— REQUEST —
Copy every one of the entries below verbatim, keeping their order.

— DATA —
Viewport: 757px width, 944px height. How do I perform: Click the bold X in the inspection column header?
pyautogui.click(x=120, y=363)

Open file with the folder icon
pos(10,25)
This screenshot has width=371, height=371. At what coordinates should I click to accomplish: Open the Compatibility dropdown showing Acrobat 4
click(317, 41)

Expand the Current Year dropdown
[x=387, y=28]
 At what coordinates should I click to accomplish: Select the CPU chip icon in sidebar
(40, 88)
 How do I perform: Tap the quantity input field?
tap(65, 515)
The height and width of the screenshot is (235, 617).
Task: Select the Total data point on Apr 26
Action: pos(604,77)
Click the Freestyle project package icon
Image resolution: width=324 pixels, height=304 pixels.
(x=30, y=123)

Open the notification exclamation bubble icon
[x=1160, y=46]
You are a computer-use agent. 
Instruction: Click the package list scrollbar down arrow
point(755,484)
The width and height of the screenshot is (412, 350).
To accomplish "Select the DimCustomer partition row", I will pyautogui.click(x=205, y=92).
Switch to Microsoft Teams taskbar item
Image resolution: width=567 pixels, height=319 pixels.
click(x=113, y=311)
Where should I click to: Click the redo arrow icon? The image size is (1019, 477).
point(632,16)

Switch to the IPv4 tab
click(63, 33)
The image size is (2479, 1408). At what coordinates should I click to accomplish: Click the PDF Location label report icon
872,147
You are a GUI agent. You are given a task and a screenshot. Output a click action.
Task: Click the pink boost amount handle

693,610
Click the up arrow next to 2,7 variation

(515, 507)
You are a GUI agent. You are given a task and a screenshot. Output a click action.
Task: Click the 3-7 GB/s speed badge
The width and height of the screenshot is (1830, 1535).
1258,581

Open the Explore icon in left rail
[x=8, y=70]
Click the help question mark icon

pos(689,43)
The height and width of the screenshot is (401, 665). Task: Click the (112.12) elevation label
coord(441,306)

— SOLVED EXERCISE —
Viewport: 757px width, 944px height. How do I perform: Click the bold X in the inspection column header?
pyautogui.click(x=120, y=363)

Open file with the folder icon
pos(10,25)
This screenshot has width=371, height=371. At what coordinates should I click to accomplish: Open the Compatibility dropdown showing Acrobat 4
click(317, 41)

Expand the Current Year dropdown
[x=387, y=28]
 At what coordinates should I click to accomplish: Select the CPU chip icon in sidebar
(40, 88)
 How do I perform: Tap the quantity input field?
tap(65, 515)
The height and width of the screenshot is (235, 617).
Task: Select the Total data point on Apr 26
Action: pos(604,77)
Click the Freestyle project package icon
Image resolution: width=324 pixels, height=304 pixels.
(x=30, y=123)

Open the notification exclamation bubble icon
[x=1160, y=46]
You are a computer-use agent. 
Instruction: Click the package list scrollbar down arrow
point(755,484)
The width and height of the screenshot is (412, 350).
To accomplish "Select the DimCustomer partition row", I will pyautogui.click(x=205, y=92).
Switch to Microsoft Teams taskbar item
Image resolution: width=567 pixels, height=319 pixels.
click(x=113, y=311)
Where should I click to: Click the redo arrow icon? The image size is (1019, 477).
point(632,16)

Switch to the IPv4 tab
click(63, 33)
The image size is (2479, 1408). At what coordinates should I click to accomplish: Click the PDF Location label report icon
872,147
You are a GUI agent. You are given a task and a screenshot. Output a click action.
Task: Click the pink boost amount handle

693,610
Click the up arrow next to 2,7 variation

(515, 507)
You are a GUI agent. You are given a task and a screenshot. Output a click action.
Task: Click the 3-7 GB/s speed badge
The width and height of the screenshot is (1830, 1535).
1258,581

Open the Explore icon in left rail
[x=8, y=70]
Click the help question mark icon

pos(689,43)
The height and width of the screenshot is (401, 665). Task: Click the (112.12) elevation label
coord(441,306)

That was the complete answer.